Please repeat the records below exactly, skipping any pictures.

=== SOURCE DATA ===

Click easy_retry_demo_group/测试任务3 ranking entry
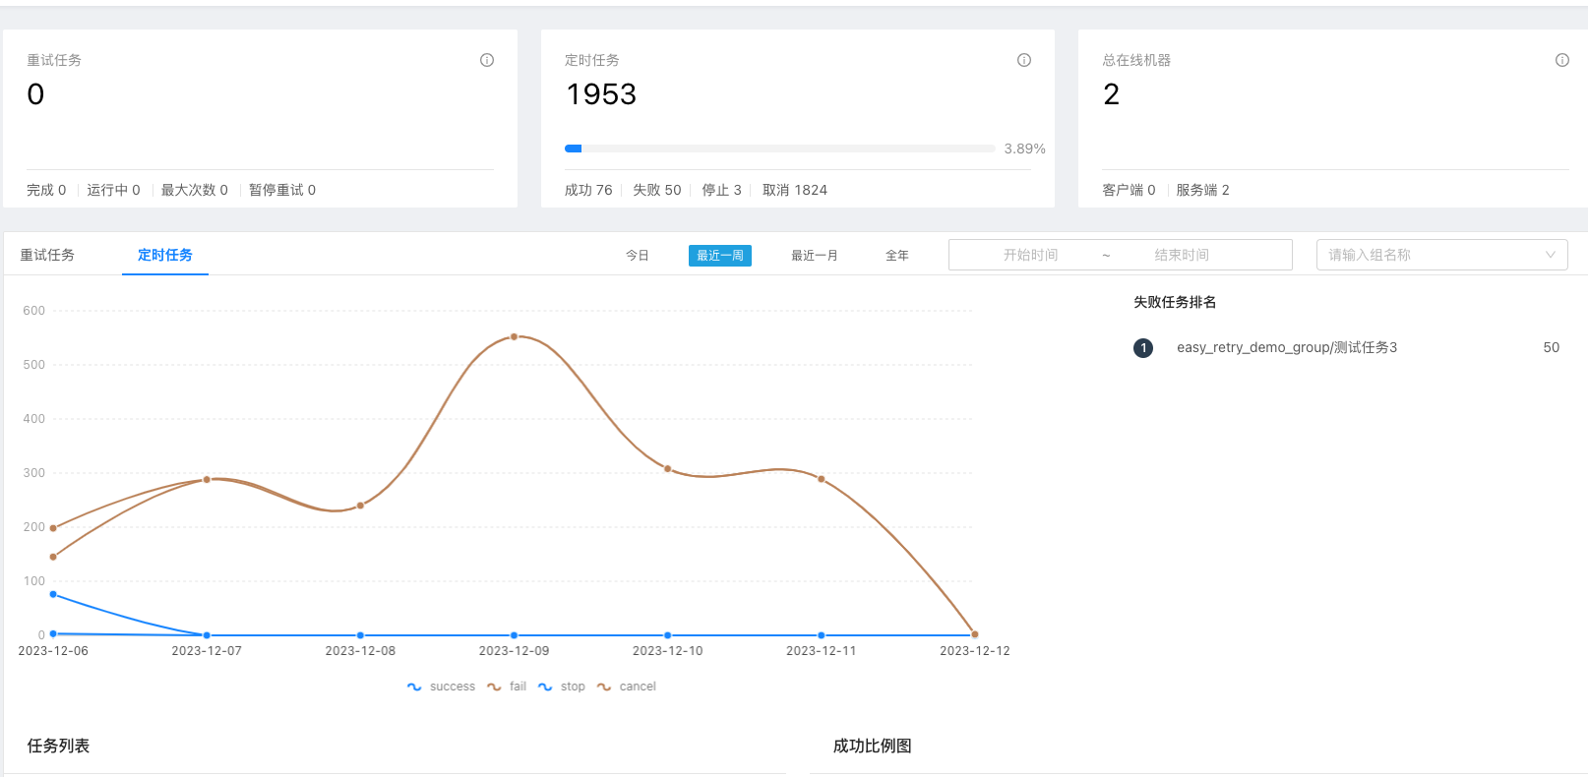(1287, 347)
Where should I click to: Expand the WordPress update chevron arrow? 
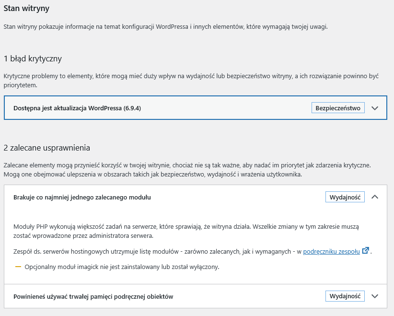375,108
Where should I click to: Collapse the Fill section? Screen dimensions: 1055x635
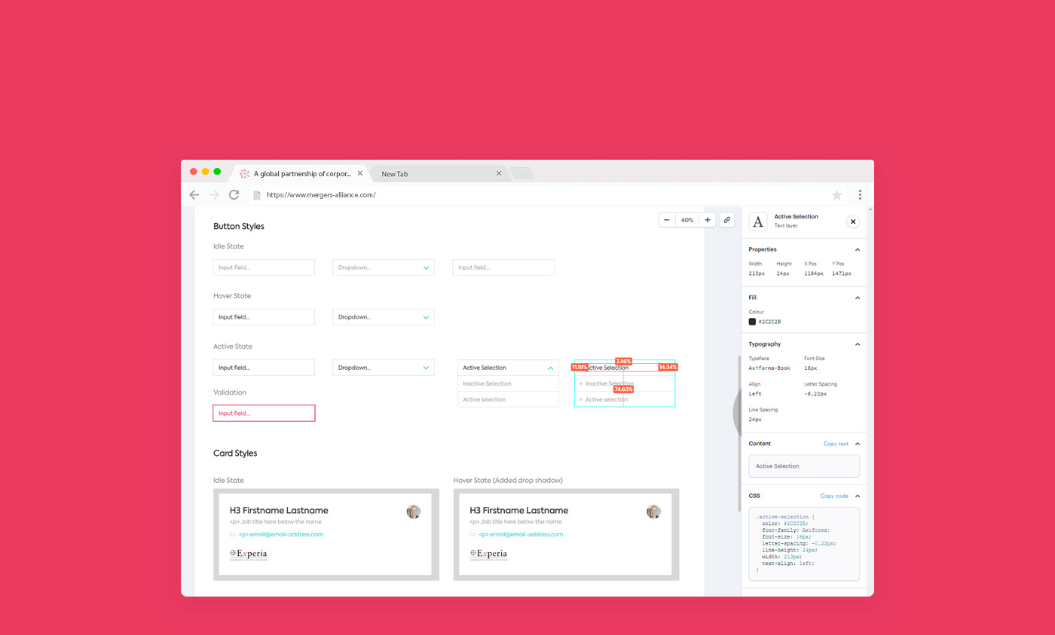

===

> _RESPONSE TO THIS TASK_
Click easy_retry_demo_group/测试任务3 ranking entry
(1287, 347)
Where should I click to: Expand the WordPress update chevron arrow? 
375,108
Where should I click to: Collapse the Fill section? Screen dimensions: 1055x635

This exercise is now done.